Estratto della pagina:
§ §

In occasione della Giornata internazionale a sostegno delle vittime di tortura Medici Senza Frontiere (MSF) esorta ad aumentare l’attenzione sui tanti sopravvissuti tra migranti e rifugiati in arrivo in Europa. Oggi si stima che circa il 25% dei richiedenti asilo e dei rifugiati in tutto il mondo, compresi coloro che arrivano in Grecia attraverso il Mediterraneo, siano stati vittime di tortura.
Nel 2014 Medici senza Frontiere ha aperto una clinica per le vittime di tortura ad Atene in collaborazione con i partner locali BABEL Day Center e il Consiglio Greco dei Rifugiati. Il progetto è nato in seguito all’individuazione di un gran numero di vittime fra le popolazioni migranti e rifugiate e in risposta al loro bisogno impellente di riabilitazione. Negli ultimi tre anni, la clinica ha assistito oltre 430 persone.
“La tortura cancella la natura umana e si impadronisce dell’intero essere”, spiega la psicologa Eleftheria Zerva. “Non è soltanto la salute mentale della vittima a essere pesantemente segnata, ma anche la sua autostima e la capacità di operare nella società”.
La clinica di Atene, nel quartiere multietnico di Kypseli, adotta un approccio olistico alla riabilitazione delle vittime di tortura, fornendo assistenza medica, psicologica e fisioterapica oltre che servizi di supporto sociale e sostegno nel processo di richiesta d’asilo.
Con la chiusura della rotta balcanica e l’implementazione dell’accordo fra Unione Europea e Turchia a marzo del 2016, 60.000 rifugiati sono rimasti bloccati in territorio greco in condizioni estremamente precarie e di isolamento. Molti hanno dovuto aspettare così più di un anno per conoscere l’esito della loro richiesta d’asilo. Questo ha peggiorato notevolmente le loro condizioni psicologiche. Inoltre, come conseguenza dell’accordo bilaterale, chi si trova sulle isole è a rischio imminente di deportazione in Turchia. Questa minaccia è particolarmente sentita dalle vittime di tortura.
“Quando sono uscito di prigione, tutto mi faceva paura”, racconta un sopravvissuto siriano, paralizzato a causa delle scariche elettriche subite. “Avevo paura di stringere la mano a qualcuno nel caso perché temevo mi avrebbe picchiato … Ancora adesso non riesco a dormire, ho incubi continui. Mi sento torturato all’esterno così come dentro di me”.
Molti sopravvissuti alla tortura, alcuni identificati come tali e altri no, sono ancora bloccati sulle isole greche, lontano dalla cure mediche adeguate che potrebbero ricevere ad Atene. Altri sopravvissuti alla tortura che hanno raggiunto il continente senza permesso si sono trovati in limbo, incapaci di procedere con la loro richiesta di asilo. Il sistema di asilo opaco e le numerose barriere all’accesso ai servizi di base ad Atene e in tutto il paese accrescono le difficoltà.
Urge un approfondito controllo medico delle persone che arrivano sulle isole, per identificare chi ha bisogno di assistenza medica e sociale. Tali persone vulnerabili, comprese le vittime di tortura, devono essere immediatamente trasferite in terraferma e affinché accedano alla riabilitazione, incluso l’accesso a servizi medici, sociali e legali. “La cicatrice sarà sempre una cicatrice, non sarà mai cancellata”, spiega la dott.ssa Anastasia Papachristou. “Ma può diventare il tuo tratto distintivo, ciò che ti distingue dagli altri”.
Anche a Roma, MSF ha aperto un Centro di riabilitazione per vittime di tortura e trattamenti inumani o degradanti, dove i pazienti ricevono un sostegno medico, psicologico, fisioterapeutico e socio-legale. Un progetto gestito in collaborazione con l’associazione Medici Contro la Tortura e con l’Associazione per gli Studi Giuridici sull’Immigrazione. Il centro ha finora seguito 123 pazienti provenienti da 25 paesi, principalmente dell’ Africa subsahariana.

§ §

Domande:
1 – Secondo l'estratto, quante persone ha assistito la clinica di Atene negli ultimi tre anni?
2 – Trascrivi dall'estratto il passo che comincia con "Nel 2014 Medici" e termina con "oltre 430 persone.".

§ §

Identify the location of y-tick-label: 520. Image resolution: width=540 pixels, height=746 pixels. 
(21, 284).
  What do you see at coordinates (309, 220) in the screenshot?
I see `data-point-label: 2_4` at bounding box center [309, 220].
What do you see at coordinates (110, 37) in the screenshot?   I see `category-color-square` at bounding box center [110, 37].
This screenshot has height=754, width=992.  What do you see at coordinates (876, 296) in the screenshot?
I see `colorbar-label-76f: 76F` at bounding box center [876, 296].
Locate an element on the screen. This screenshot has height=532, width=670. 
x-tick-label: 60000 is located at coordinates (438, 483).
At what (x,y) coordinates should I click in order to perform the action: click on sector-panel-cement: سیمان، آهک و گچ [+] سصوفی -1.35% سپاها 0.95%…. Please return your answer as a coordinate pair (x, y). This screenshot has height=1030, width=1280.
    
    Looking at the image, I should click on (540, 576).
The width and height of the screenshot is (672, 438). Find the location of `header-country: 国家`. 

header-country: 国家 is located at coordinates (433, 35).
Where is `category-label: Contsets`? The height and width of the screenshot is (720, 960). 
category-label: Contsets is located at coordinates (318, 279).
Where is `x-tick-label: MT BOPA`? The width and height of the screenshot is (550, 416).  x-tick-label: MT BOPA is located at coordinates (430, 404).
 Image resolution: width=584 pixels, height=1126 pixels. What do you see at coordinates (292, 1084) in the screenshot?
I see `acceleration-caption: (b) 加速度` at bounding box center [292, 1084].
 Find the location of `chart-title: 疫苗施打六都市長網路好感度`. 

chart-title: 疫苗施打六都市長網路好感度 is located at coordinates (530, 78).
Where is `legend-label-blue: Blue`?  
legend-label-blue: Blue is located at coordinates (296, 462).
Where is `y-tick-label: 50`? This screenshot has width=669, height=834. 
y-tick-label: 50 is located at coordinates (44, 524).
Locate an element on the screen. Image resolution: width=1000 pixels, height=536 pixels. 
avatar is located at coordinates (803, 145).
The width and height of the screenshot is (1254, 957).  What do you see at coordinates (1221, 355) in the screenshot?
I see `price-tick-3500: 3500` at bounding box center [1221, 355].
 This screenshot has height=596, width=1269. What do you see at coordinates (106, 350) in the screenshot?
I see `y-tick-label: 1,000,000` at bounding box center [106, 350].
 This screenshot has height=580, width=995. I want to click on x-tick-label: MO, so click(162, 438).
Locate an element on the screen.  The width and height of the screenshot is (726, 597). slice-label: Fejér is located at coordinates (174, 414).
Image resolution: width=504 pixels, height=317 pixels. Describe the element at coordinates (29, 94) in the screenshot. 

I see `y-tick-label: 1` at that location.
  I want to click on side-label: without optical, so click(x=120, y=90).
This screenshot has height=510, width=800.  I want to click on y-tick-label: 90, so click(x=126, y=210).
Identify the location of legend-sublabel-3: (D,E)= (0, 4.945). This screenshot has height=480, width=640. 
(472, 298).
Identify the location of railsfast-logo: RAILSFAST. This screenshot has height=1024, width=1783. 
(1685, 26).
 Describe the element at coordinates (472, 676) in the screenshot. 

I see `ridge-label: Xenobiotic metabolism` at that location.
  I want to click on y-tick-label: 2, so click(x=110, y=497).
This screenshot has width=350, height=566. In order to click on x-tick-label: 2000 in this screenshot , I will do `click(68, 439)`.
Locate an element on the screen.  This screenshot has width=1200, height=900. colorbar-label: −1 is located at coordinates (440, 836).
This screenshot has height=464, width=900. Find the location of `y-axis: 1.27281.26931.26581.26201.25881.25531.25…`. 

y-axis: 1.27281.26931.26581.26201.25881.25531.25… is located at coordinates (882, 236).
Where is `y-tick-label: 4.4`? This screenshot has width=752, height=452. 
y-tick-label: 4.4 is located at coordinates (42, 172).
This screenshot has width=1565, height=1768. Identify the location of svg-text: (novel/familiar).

§ §

Le risposte:
1 – Oltre 430 persone.

2 –
Nel 2014 Medici senza Frontiere ha aperto una clinica per le vittime di tortura ad Atene in collaborazione con i partner locali BABEL Day Center e il Consiglio Greco dei Rifugiati. Il progetto è nato in seguito all’individuazione di un gran numero di vittime fra le popolazioni migranti e rifugiate e in risposta al loro bisogno impellente di riabilitazione. Negli ultimi tre anni, la clinica ha assistito oltre 430 persone.